The ancient Greek philosopher Heraclitus said that you can’t step into the same river twice. Yellowstone is such a mystical river, new yet ever-the-same. Like descendants of John Muir, we came to realize that a sojourn in the mountains is a healing experience, a spiritual renewal that not only enlivens the soul but actually gives birth to it.
Several of my fellow adventurers were young men. Thoughtful, energetic, inspiring; they made the trip special. We talked about almost everything imaginable: Zen koans (What is the sound of one hand clapping?); the intimacy of time and human self-identity; books, authors, and movies: Four Thousand Weeks, Consilience, The Story of Earth, A River Runs Through It, Being and Time, A New Stoicism, Blazing Saddles, The Monkey Wrench Gang, Angle of Repose, and on and on.
What was the best vacation you ever took? That was a question that one of the young men asked all of us at dinner.
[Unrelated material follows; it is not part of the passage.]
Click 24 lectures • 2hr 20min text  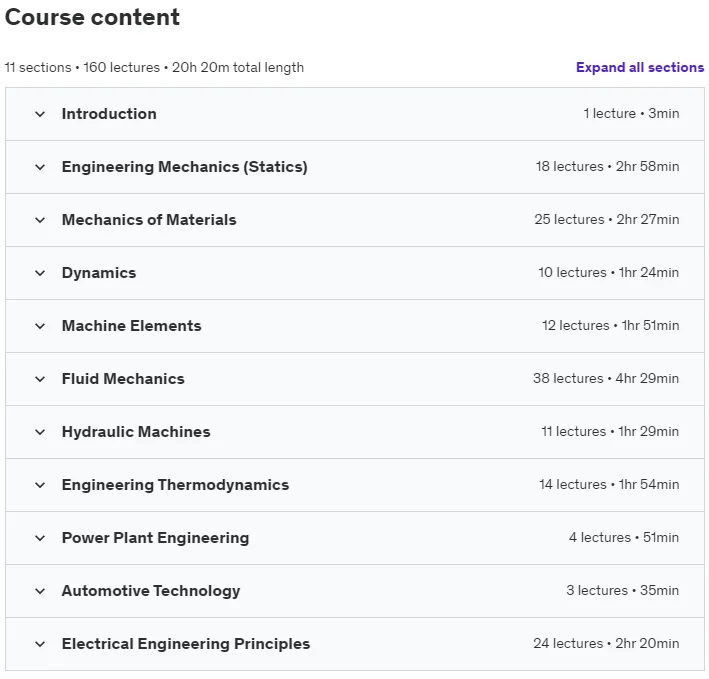click(x=606, y=643)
Shane, the Yellowstone savant, said that a camping trip with his wife to the very spot we were sitting upon was his favorite because the hip disease that had kept her away from Yellowstone for many years had finally been healed. That same young man asked me what human being—living or dead—I would most like to share a meal with. Without hesitation, I said, “St. Augustine is my favorite dead person.” Another wit piped up: “What about Jesus?” One last “if you could…” question that I recall: Who would you most like to repeat this trip with? I gave the only answer that a rational human being should ever give: the very same eight people, of course.
To want to step into the same river twice is the summation of human desire. I might never get back to Yellowstone again—into the back country on a Montana steed named Misty—but I am already dreaming of doing so.
Dan Shea, whom I described as an “inveterate helper,” is also a wonderful poet. With his permission, I am including the poem he wrote about our unforgettable experience in the back country of Yellowstone. Dan is the good looking man on the far right of the photo that is included below.
Eight Horsemen Visit A Cathedral Called Yellowstone
Yellowstone, our oldest National Park
Established 150 years ago
Full of tall peaks, forests, grassy meadows and running waters
Welcomed eight horsemen and their outfitters
For five days in August
Shane, Abbey and Kat led the way
To the upper Gallatin River, Fan Creek and Sportsman Lake
Where weary riders traded their steeds for fly rods
And stalked wary cutthroat trout
Who finally abandoned their cautious ways during an epic mayfly hatch
Inviting spirited competition among the Ritters, Bill, August, Abe and Sam
Reid Godbolt, despite being allergic to horses, rode like a rodeo cowboy
Dan Shea rose early to enjoy each day’s fiery sunrise
Rick Severson, our wise philosopher, reminded us of our place in the vast universe
John McDermott who read about Yellowstone in Field & Stream as a teen
Organized the trip and was our group photographer and inspirational leader
Shane led us in prayer each evening and told us about the Park’s founding
And man’s manipulation of its ecological balance over the decades
But most of all he shared with us his reverence for Yellowstone
As a result, we left no mark other than a box of flies Reid left at Sportsman Lake
Yellowstone, however, left an indelible mark on all eight of us
Baptized in its cathedral full of majestic spires, timbers, grassy pews and holy water.
You are a poet and don’t knowit, Dr. Severson.
Great story! Wish I was there and hope to make that same journey eventually.!
So well said, I feel like I’m sitting next to the fire with you!